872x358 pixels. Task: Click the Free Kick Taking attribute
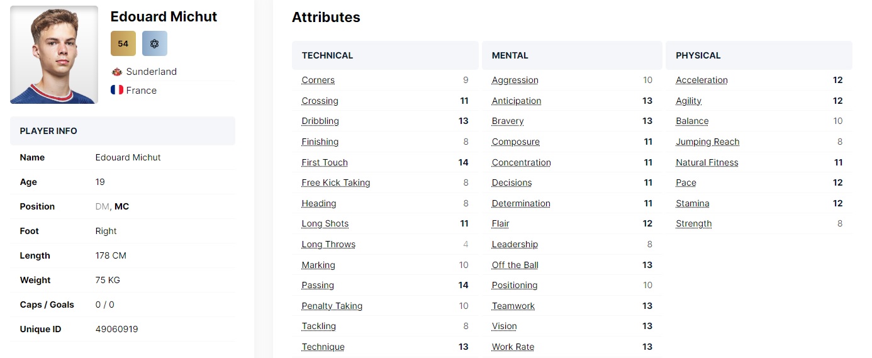click(x=336, y=182)
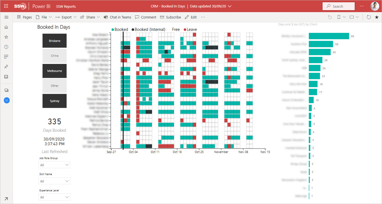
Task: Open the Learn book icon in sidebar
Action: coord(6,77)
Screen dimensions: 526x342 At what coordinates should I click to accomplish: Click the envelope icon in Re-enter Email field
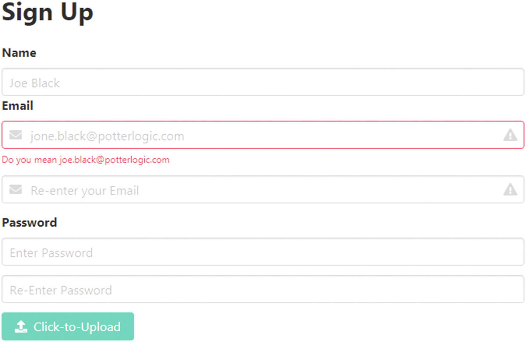(x=16, y=190)
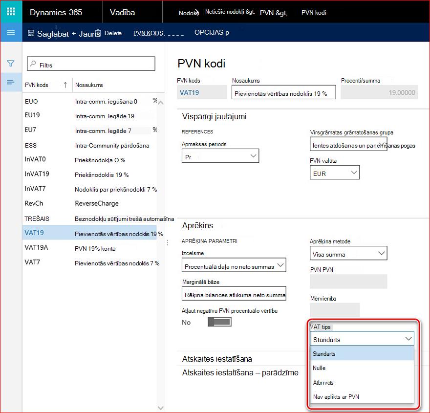This screenshot has width=430, height=413.
Task: Click the Nosaukums text field
Action: pos(283,92)
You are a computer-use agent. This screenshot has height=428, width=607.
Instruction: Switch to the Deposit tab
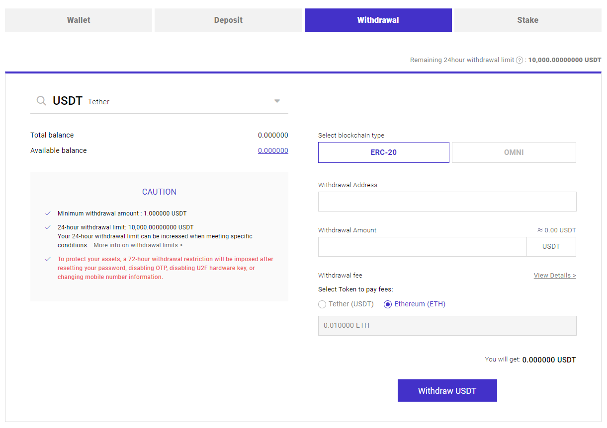tap(228, 20)

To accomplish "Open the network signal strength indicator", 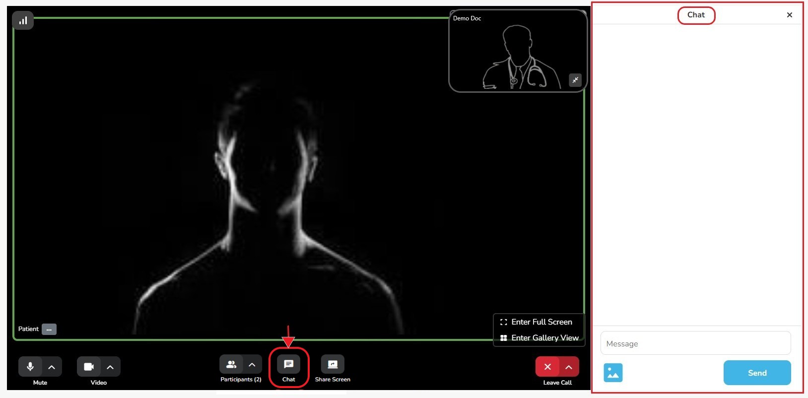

----------------------------------------

WHAT YOU SHOULD DO – No pictures belong in the copy. Repeat the entries exactly.

COMPLETED TASK –
872x358 pixels. Task: Click the Free Kick Taking attribute
click(x=336, y=182)
Task: Open the Learn book icon in sidebar
Action: coord(6,77)
Screen dimensions: 526x342 At what coordinates should I click to accomplish: Click the envelope icon in Re-enter Email field
(x=16, y=190)
This screenshot has width=430, height=413.
Task: Click the Nosaukums text field
Action: pos(283,92)
You are a computer-use agent. This screenshot has height=428, width=607.
Instruction: Switch to the Deposit tab
tap(228, 20)

To accomplish "Open the network signal strength indicator", 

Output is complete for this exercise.